Securing the perimeter has been a military fortification practice hearkening back to the days of Hadrian’s Wall. But like its famed two-thousand-year-old counterpart, the tech-inspired equivalent might soon be as passé as the original Roman edifice.
In a recent alert posted by Homeland Security, it warned enterprise businesses that VPN apps from Cisco, F5 Networks, Palo Alto Networks and Pulse Secure contain a security flaw. More specifically, these apps improperly stored authentication tokens and session cookies without encryption on a user’s desktop allowing hackers to exploit the weakness.
Used to create a secure channel with another network over the internet, VPNs are an important tool for businesses. Virtual proxy networks are often used so that employees can remotely access their company’s internal networks while working offsite, for example.
“If an attacker has persistent access to a VPN user’s endpoint or exfiltrates the cookie using other methods, they can replay the session and bypass other authentication methods,” Carnegie Mellon University shared in their own statement, as part of their CERT (Computer Emergency Response Team) responsibilities. “An attacker would then have access to the same applications that the user does through their VPN session.”
As part of their function, VPN apps generate tokens from a worker’s password. This is subsequently stored on their computer so they can log back into their account without having to type their password every time. While convenient, these tokens can be stolen if they are not properly protected and used to access a company’s network via the employee’s account.
To date, Palo Alto Network has issued a patch for this vulnerability with GlobalProtect version 4.1.1. Pulse Secure Connect Secure has updated their app with the latest Pulse Desktop Client and Network Connect product. F5 fixed their own insecure log storage problem with version 13.1.0.

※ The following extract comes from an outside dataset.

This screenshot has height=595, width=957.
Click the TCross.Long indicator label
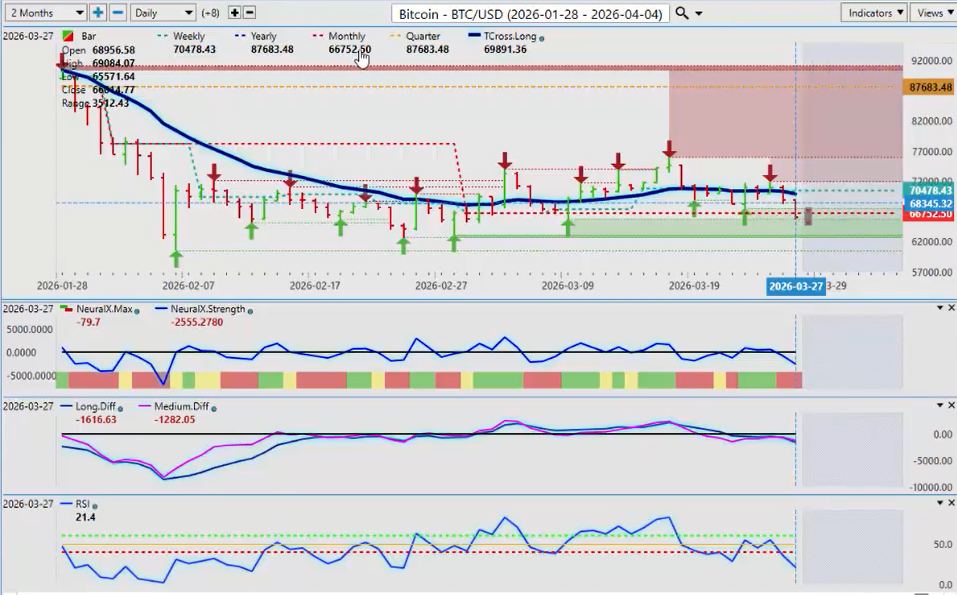[x=510, y=36]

While this may solve today’s security breach, it may only be a band-aid solution. According to Dan Tuchler, CMO of SecurityFirst, the concept of a company’s network existing as an electronic Shangri-La where only those deemed worthy gain access is largely a thing of the past. “These are enterprise-grade VPNS from leading vendors, used to ensure that only legitimate users can access corporate assets, and they can be compromised.”

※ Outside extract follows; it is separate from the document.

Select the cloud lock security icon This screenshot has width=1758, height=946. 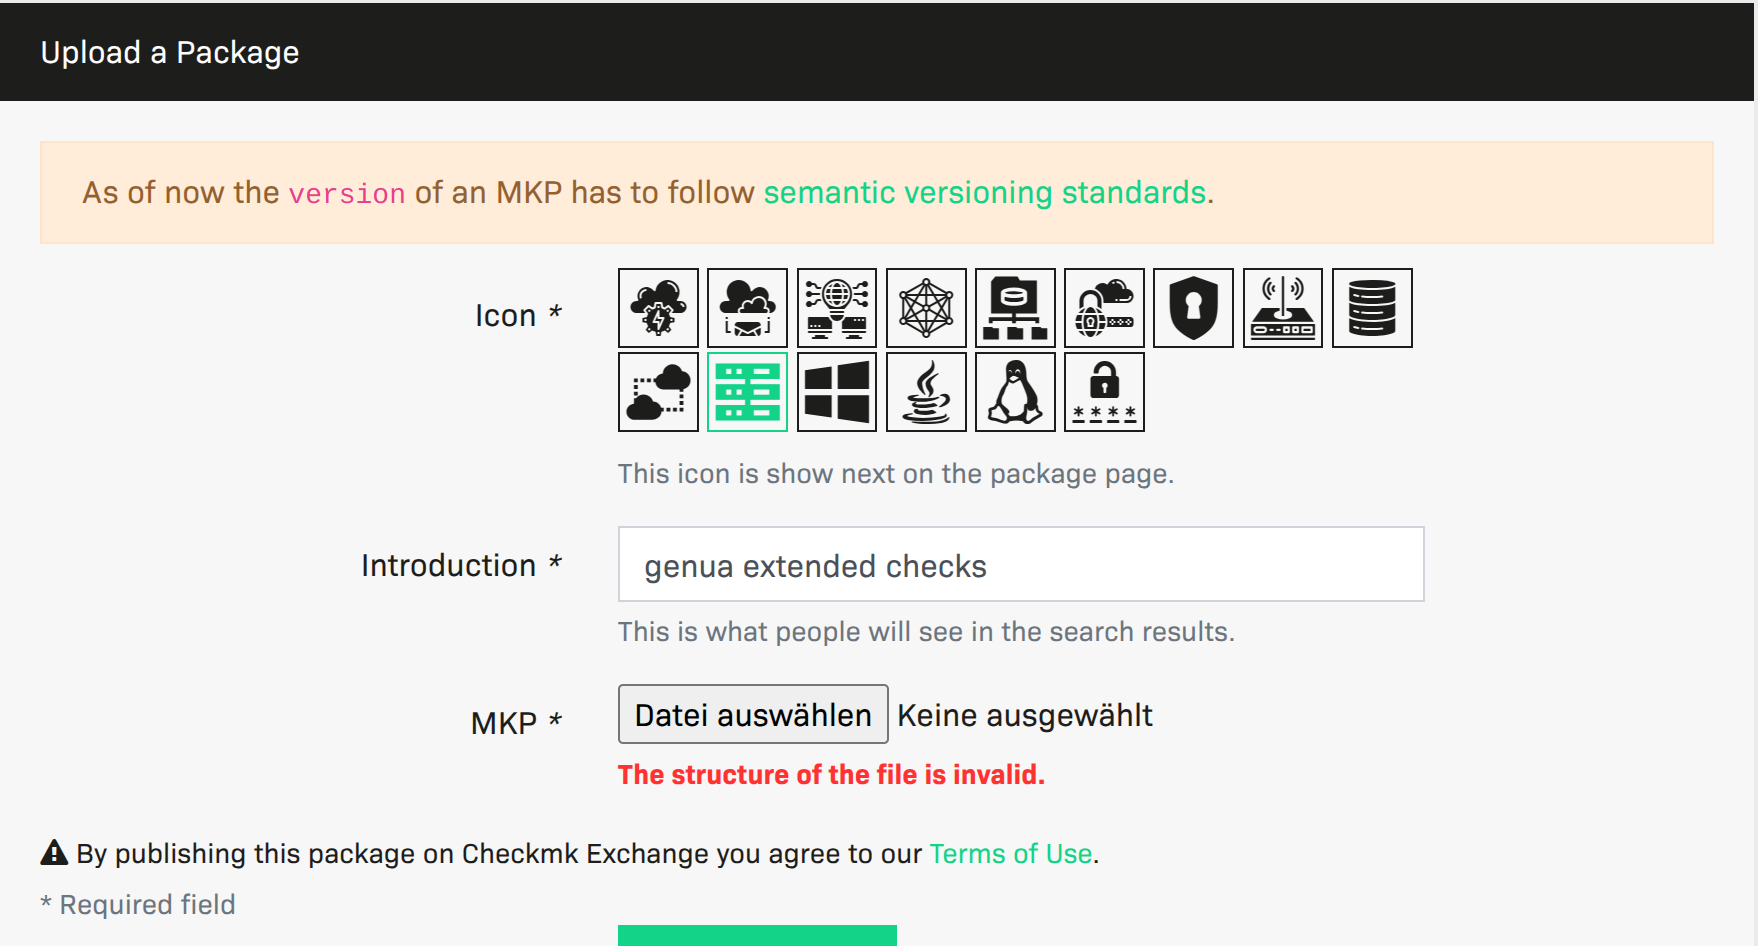[1104, 308]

“This is further evidence that the notion of a secure perimeter is obsolete, and a zero-trust model must be used,” Tuchler cautioned in an email statement. “Once the intruder is within the company’s network and begins to probe for valuable assets, it is imperative to protect the data – by encrypting it, enforcing access policies, and reporting any violations. The idea of a secure perimeter wall around the network is now an aging fairy tale.”
With the growing interest in cloud-based applications and the advent of IoT, the amount of information being electronically-transmitted is likely to increase exponentially. Securing that data is already a complex challenge for the IT industry and only tomorrow will tell if they will be able to keep pace with cyber-hackers intent on finding that one chink in their network armor.